Для них в этот миг потускнели и развеялись, точно бесплотные химеры, и безрадостные ряды бараков, и сотни измученных людей, жмущихся друг к дружке, и вышки по периметру, и режущий глаза свет прожекторов. Они вновь сидели на кухне уютного дома, где только что готовили паэлью, пекли печенье, и обсуждали последние новости. Тем более закадычные приятели и верные друзья тоже были рядом: устроившись кое-как на земле, Пабло и Дин прижались к сеньоре Гарсиа, точно цыплята к наседке.
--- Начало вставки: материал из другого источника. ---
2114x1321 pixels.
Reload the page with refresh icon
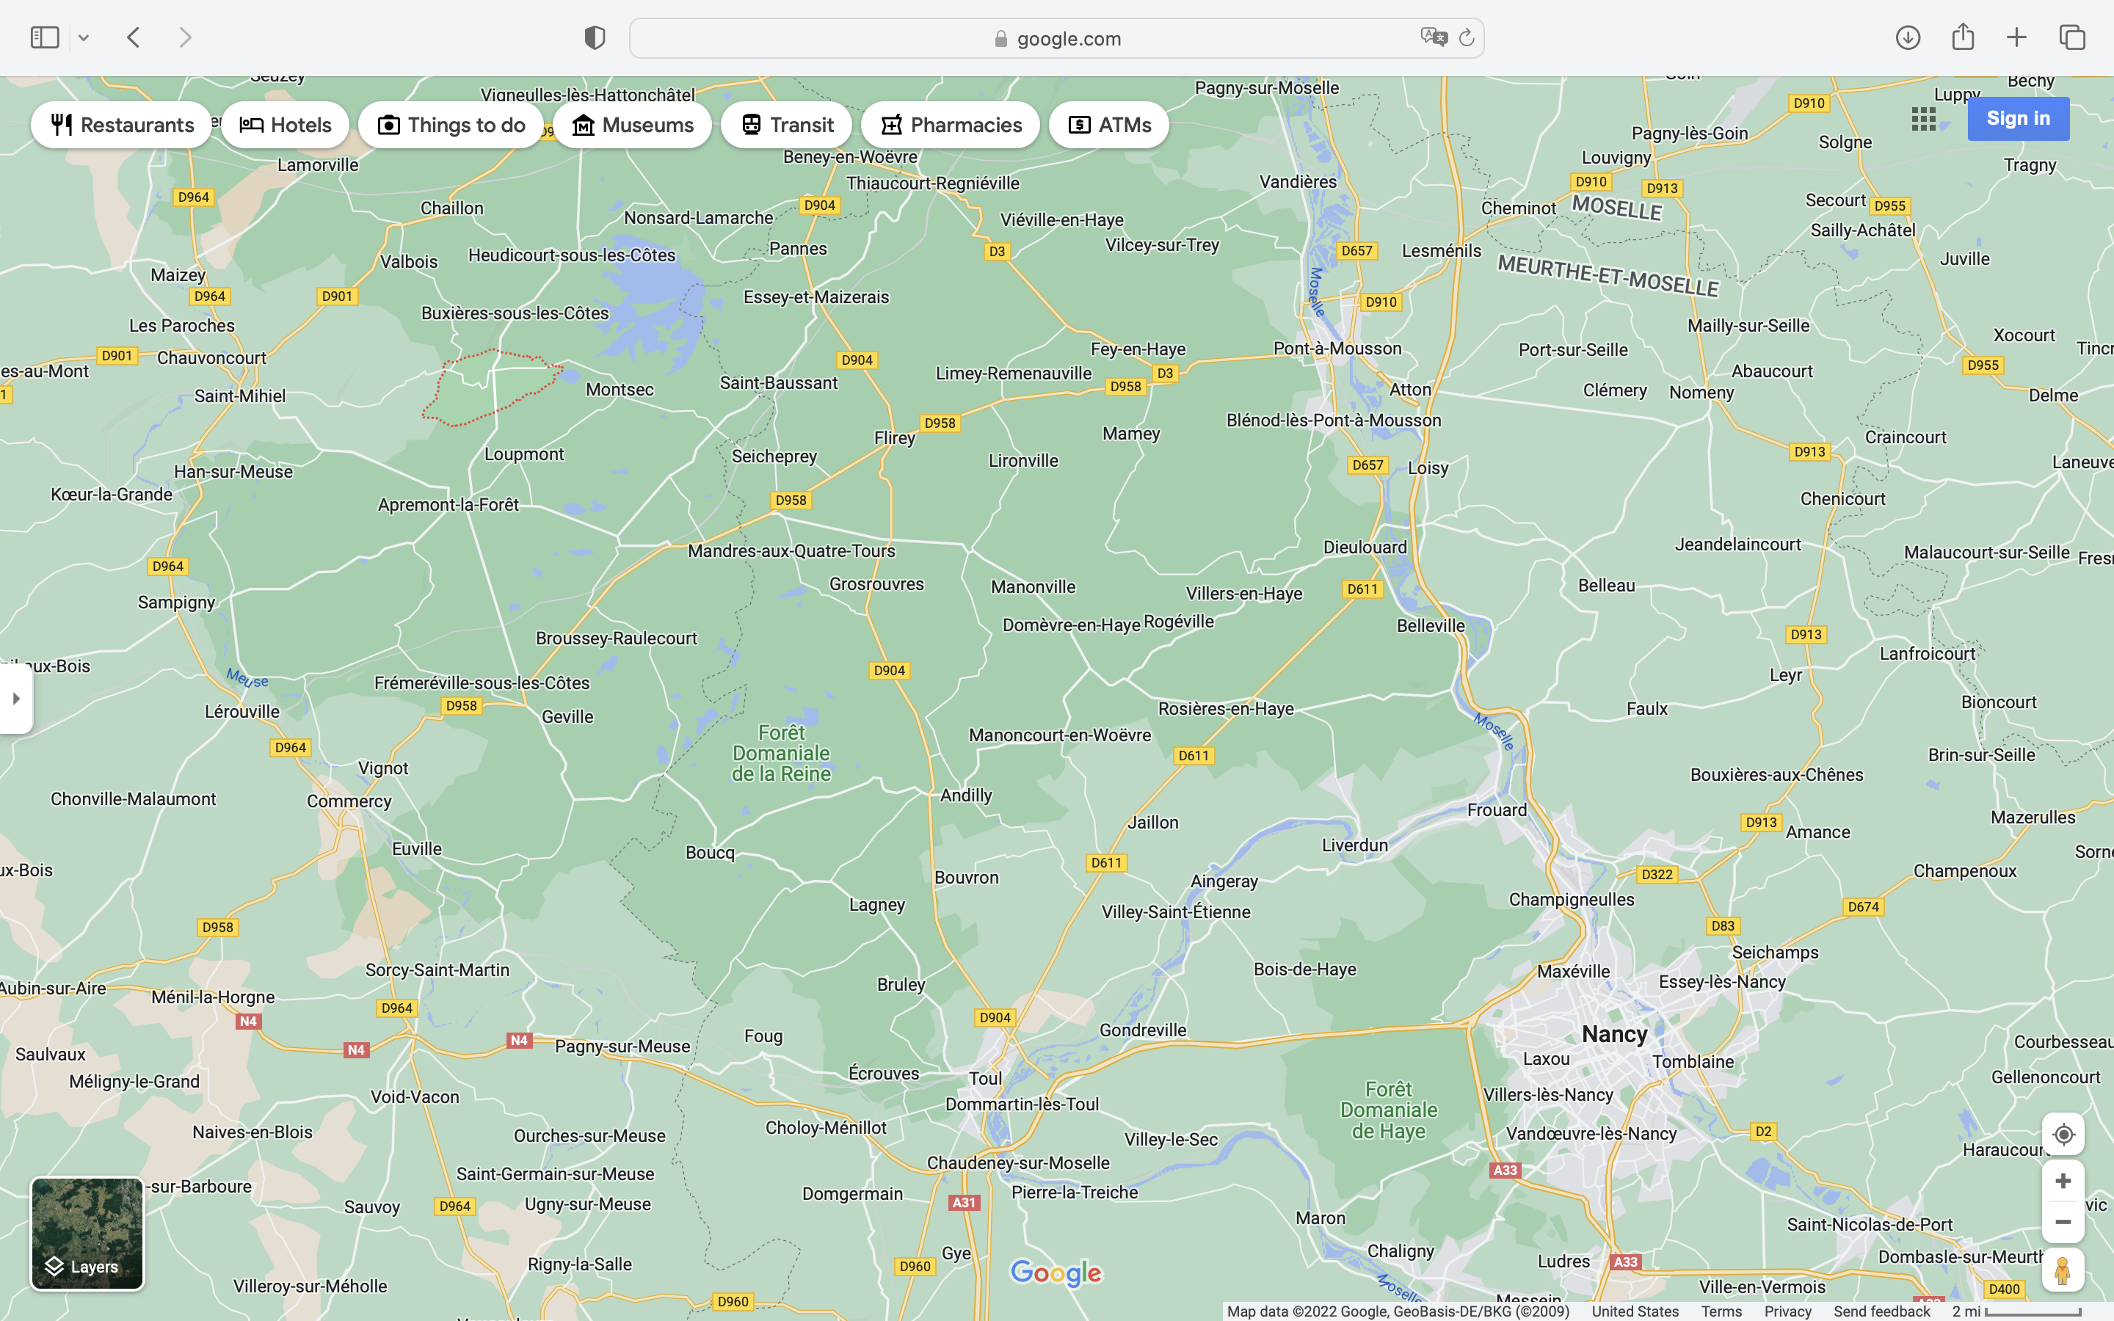point(1467,38)
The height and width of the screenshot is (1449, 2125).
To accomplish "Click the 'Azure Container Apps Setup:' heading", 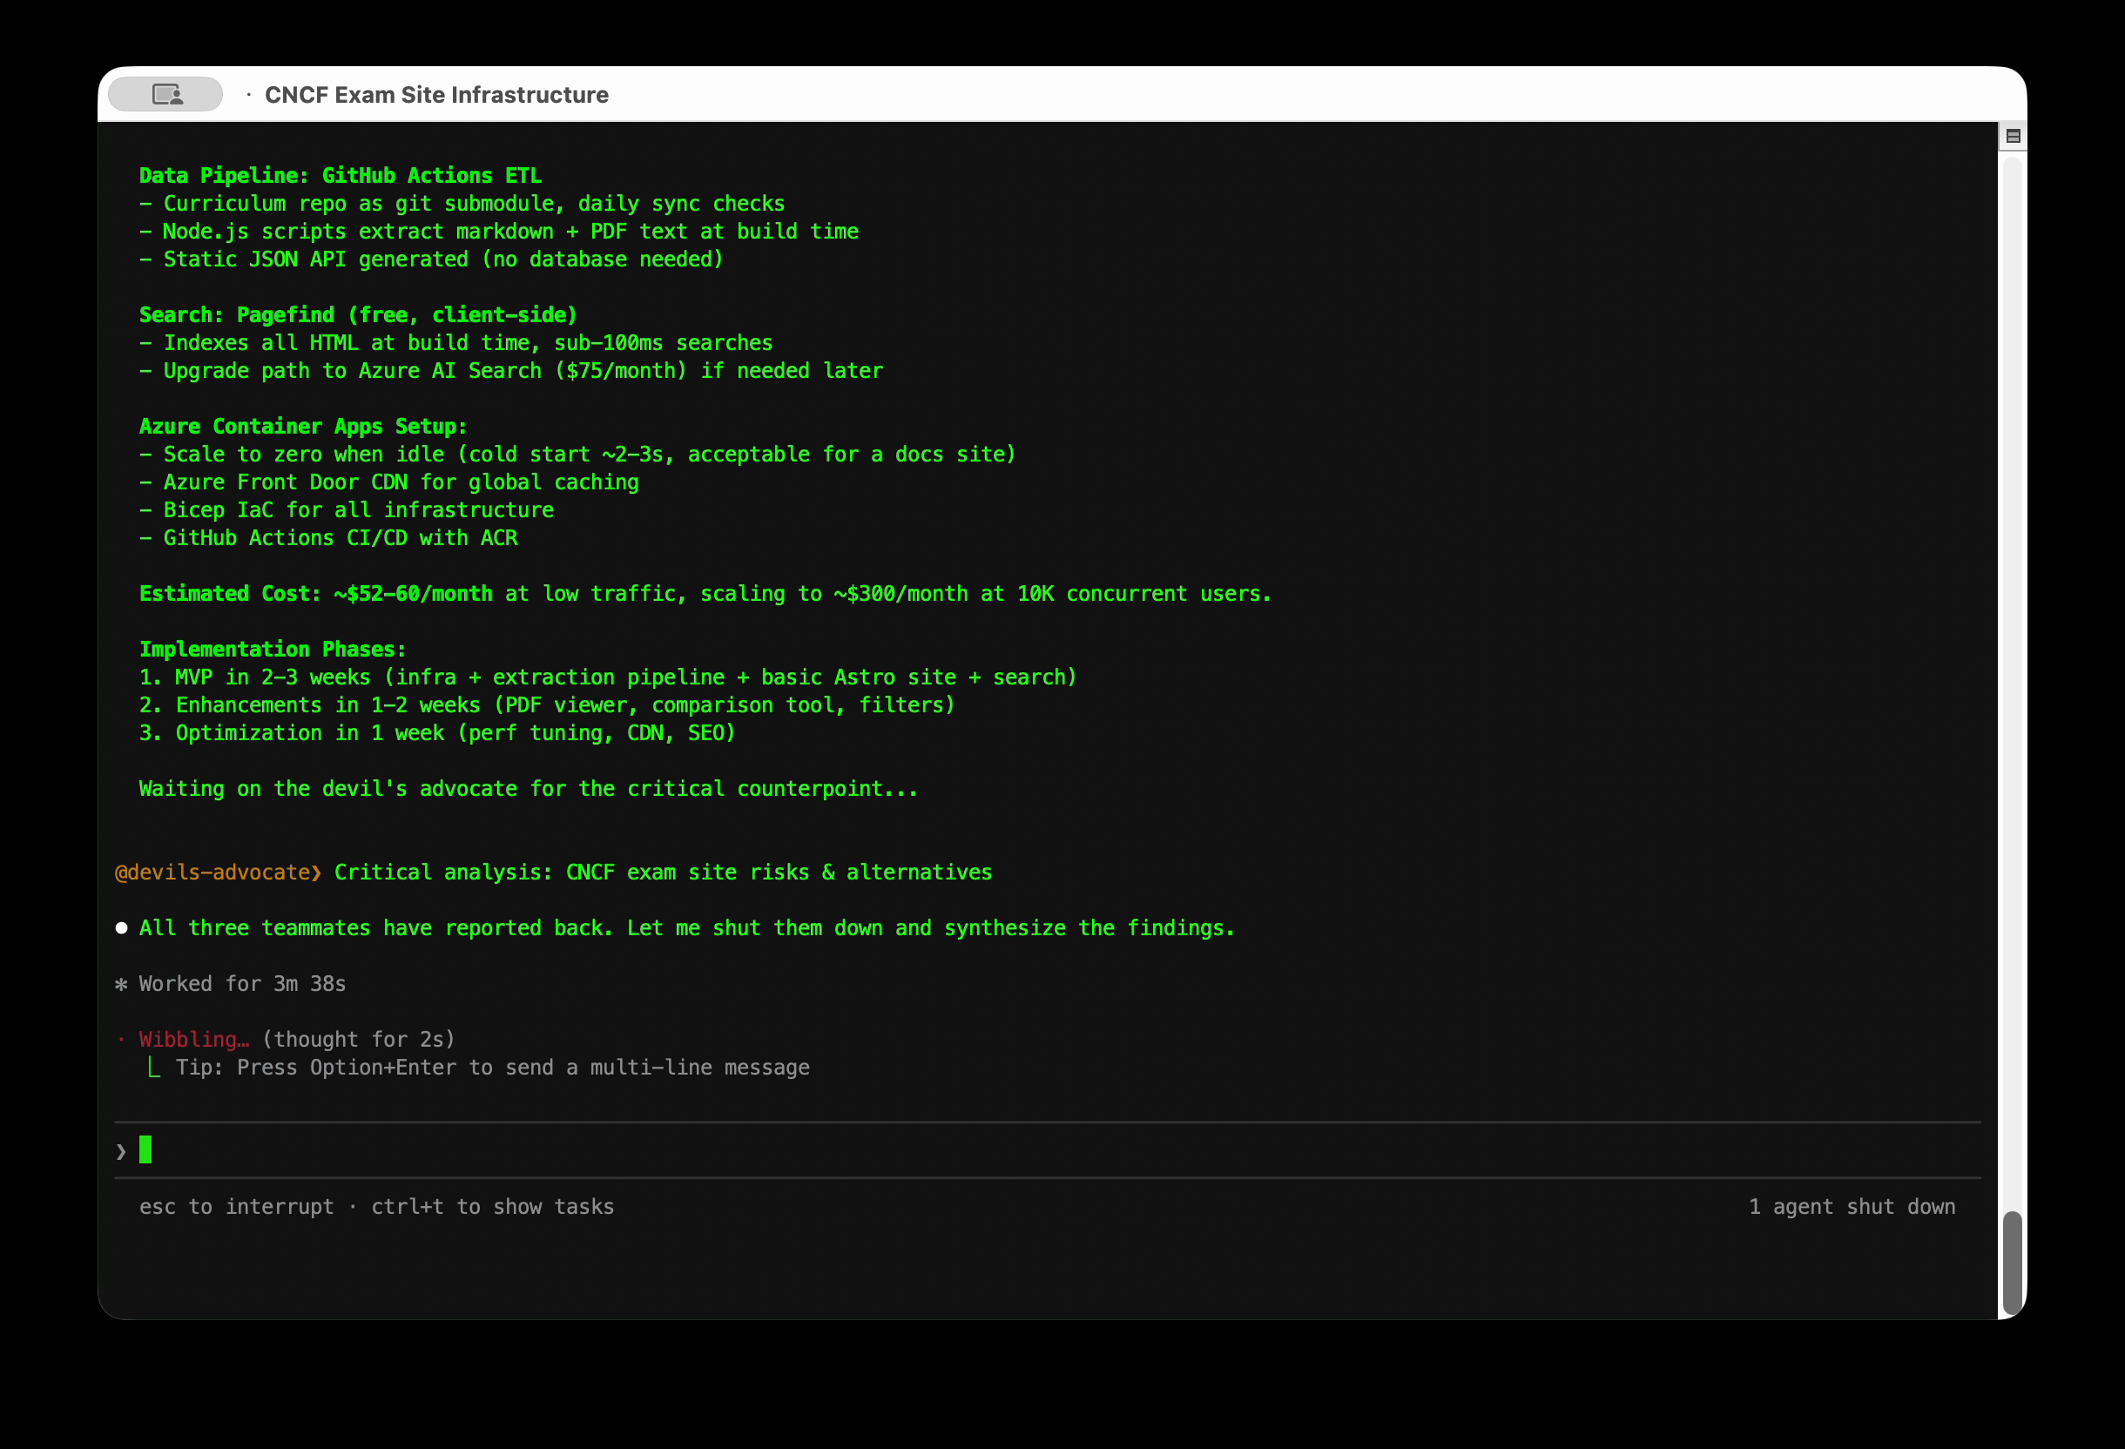I will [303, 426].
А Сережа Савенков, казалось, просто заснул.
— Я же тебе говорила, сынок, что при твоей специальности надо учиться распределять силы, — не смогла удержаться от материнских поучений сеньора Эстениа, выслушав рассказ о походе барсов, изложенный уже на межъязыке и дополненный Дином.
— Так я и распределял, — Пабло виновато потупился. — Машин было слишком много, и мне пришлось подключиться по нейросети, чтобы можно было управлять просто с помощью мозговых импульсов. Но потом у дронов от жары случился перегрев, и они вышли из-под контроля и просто выкинули меня из системы вон прямиком в лимб, где я на какое-то время и завис.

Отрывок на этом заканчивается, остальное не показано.